Figure 3.

CD33 chimeric antigen receptor construct (CD33CART) inhibits acute myeloid leukemia (AML) proliferation in vivo. (A) Luciferase-transduced MOLM14 cells (1×10⁶) were injected intravenously via tail vein into NSG mice on day 0. Once engraftment was documented by bioluminescent imaging (BLI) on day 7, cohorts of three mice were randomized to intravenous treatment with saline, GFP-transduced T cells ((-)TC), or one of the CD33CARTs as designated (5×10⁶ total cells/mouse; red arrow). Mice were followed by weekly BLI and euthanized when a predetermined maximal radiance level of 1×10⁶ photons/s/cm²/sr was detected, indicative of leukemia progression.

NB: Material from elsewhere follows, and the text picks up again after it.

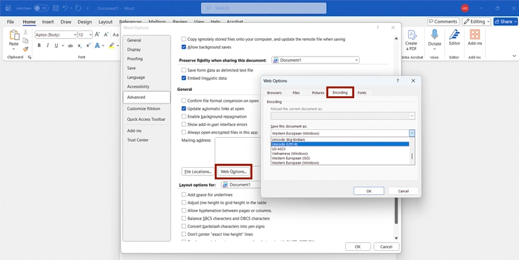Click the Format Painter icon

click(x=26, y=49)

All three gemtuzumab-based (gem), lintuzumab-based (lin), and M195-based CD33CARTs demonstrated some anti-leukemia activity in vivo with complete inhibition of MOLM14 proliferation observed only in the 4-1BB/CD3ζ (BBz) construct-containing T cells versus partial activity with CD28/CD3ζ(28z) versions. (B) Graphic representation of summary BLI radiance data was performed in Prism. 28z, CD28/CD3ζ endodomains, BBz, 4–1BB/CD3ζ endodomains.